Stylistically, as a book set in country Australia and written in French it did take me a while to place the French speaking characters in the same setting as the English ones. I fluctuated between thinking of them as immigrants and finally as accepting them as Australians expressed though a French mind. Ultimately, this could have played an interesting part if the French spoken was a reflection of some character trait, but in the end those who spoke in English and those who spoke and thought in French were of the same tarred brush belonging to the same sick world. I can see this book much clearer as a play because the horror would be stylised and not as close as it is in an imaginary sense and perhaps the characters would be more fleshed out and in their physicality could in some way make up for their astringent and often inhuman actions.


Michel Houellebecq

Paris, 2001

I had heard quite a lot about Houellebecq before I picked Plateforme off my local Alliance Française library book shelf, but I honestly had no idea what to expect. With the topical publication of Soumission in January of 2015 I had imagined a writer very much on point and in touch with the social and political climate of a Paris steeped in the 21st Century. Whilst I was not immediately disappointed, I was somewhat dismayed at what was purported to be a great insight into the human condition. Plateforme was published in 2001 so I can quite frankly believe that its influence was much more important then, than it is now. However, all good books are in their essence, if not their production, timeless and I have failed to recognise how Plateforme could belong to this milieu. Not that anyone is presenting it as such; I am however of the mind to take Plateforme as emblematic of some sense of Houellebecq as a writer and in doing so, am  have exposed myself ass lightly less than enamoured.

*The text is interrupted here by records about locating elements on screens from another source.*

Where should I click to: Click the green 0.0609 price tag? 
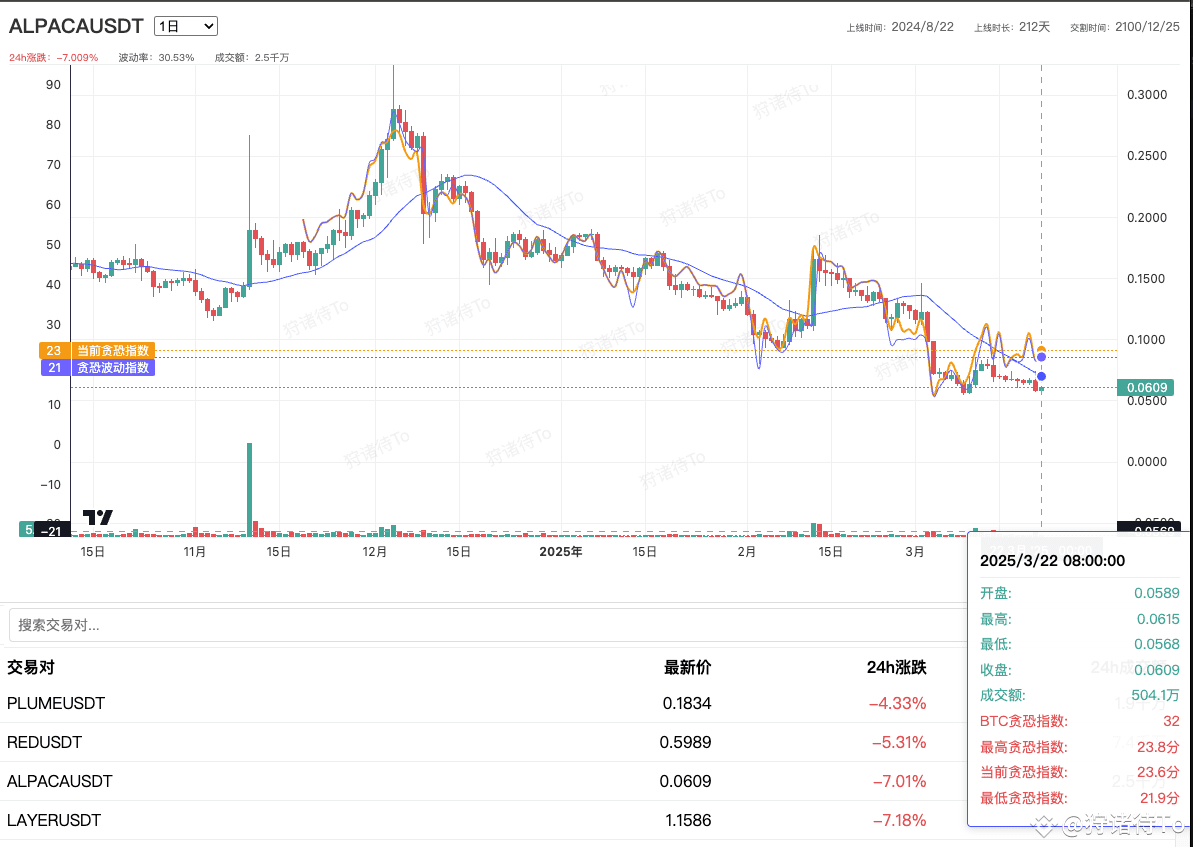(x=1148, y=387)
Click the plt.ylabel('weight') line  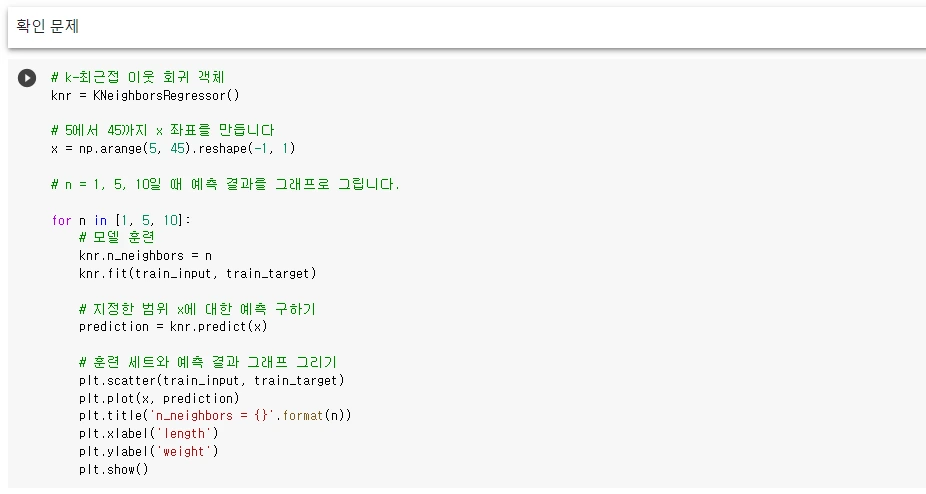[149, 451]
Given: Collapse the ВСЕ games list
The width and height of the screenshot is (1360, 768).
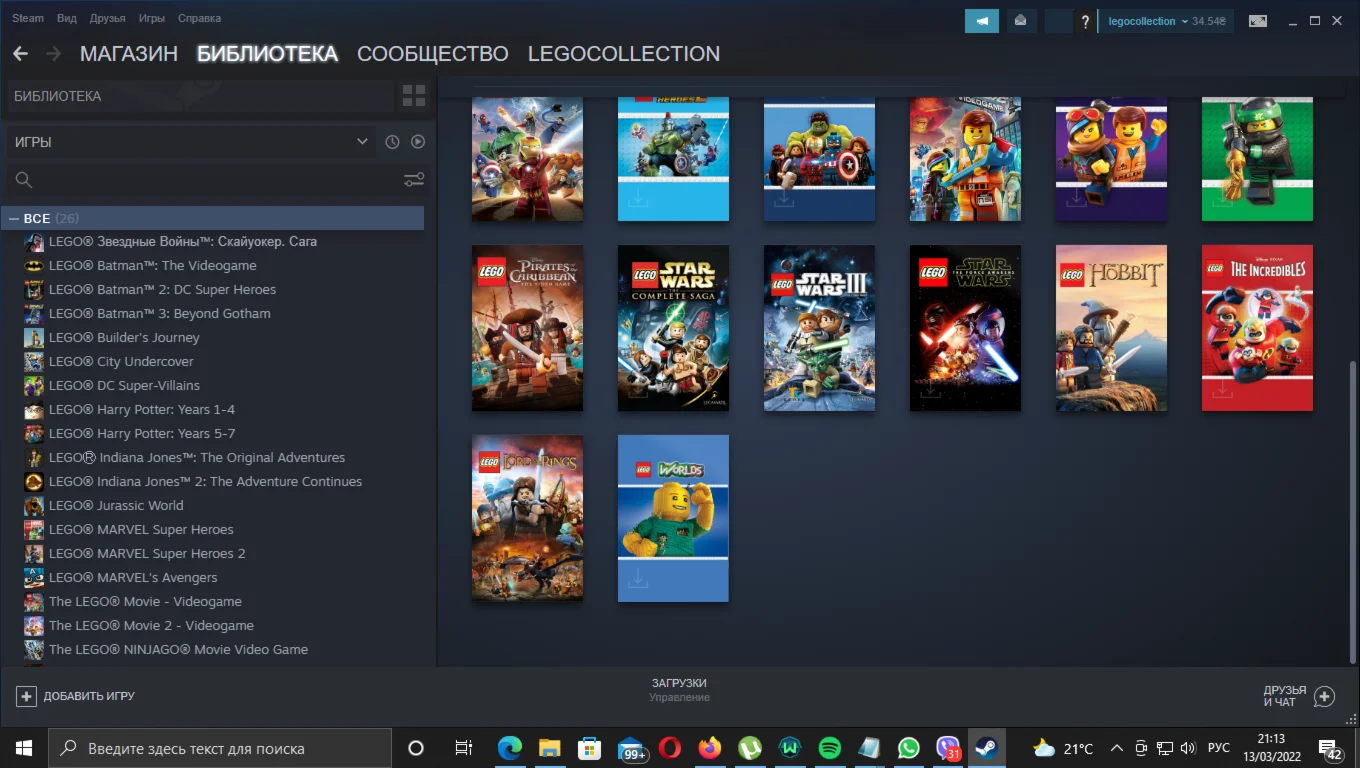Looking at the screenshot, I should pyautogui.click(x=15, y=218).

The writing in Plateforme is exceptionally self-conscious, I was initially thrilled to see a certain cat and mouse scenario unfolding; one where we know not whether the narrator is Houellebecq himself, and thus imminently vile or whether he is nothing but a satirical figure created by Houellebcq to entangle us in a wonderful social irony. Perhaps it is because I decided that the former is the most plausible explanation that I do not consequently hold the book in much esteem. I can’t say that I really relish the image of flaccid masturbation as a great read. However, in amongst the pubescent portrayals of two dimensional sexual vessels, there was the odd glimpse of pure humanity in his work. This in itself is something that I prize as greatly becoming in a writer and is perhaps in itself enough to make up for any former disappointments:

 Curieusement, et sans l’avoir le moins du monde mérité, j’avais eu une seconde chance. C’est très rare, dans la vie, d’avoir une seconde chance; c’est contraire à toutes les lois.

It is at this point where the self-absorption which has been so vocal throughout the whole book is exposed to be incredibly insightful. The narrator is saying what we have all been thinking, and his ability to do so, after such a long time, is astounding and even endearing. Perhaps all is not lost and there is hope for us yet, or else Houellebecq is in the process of laying together another pastiche of irony; this time made up directly in our own image.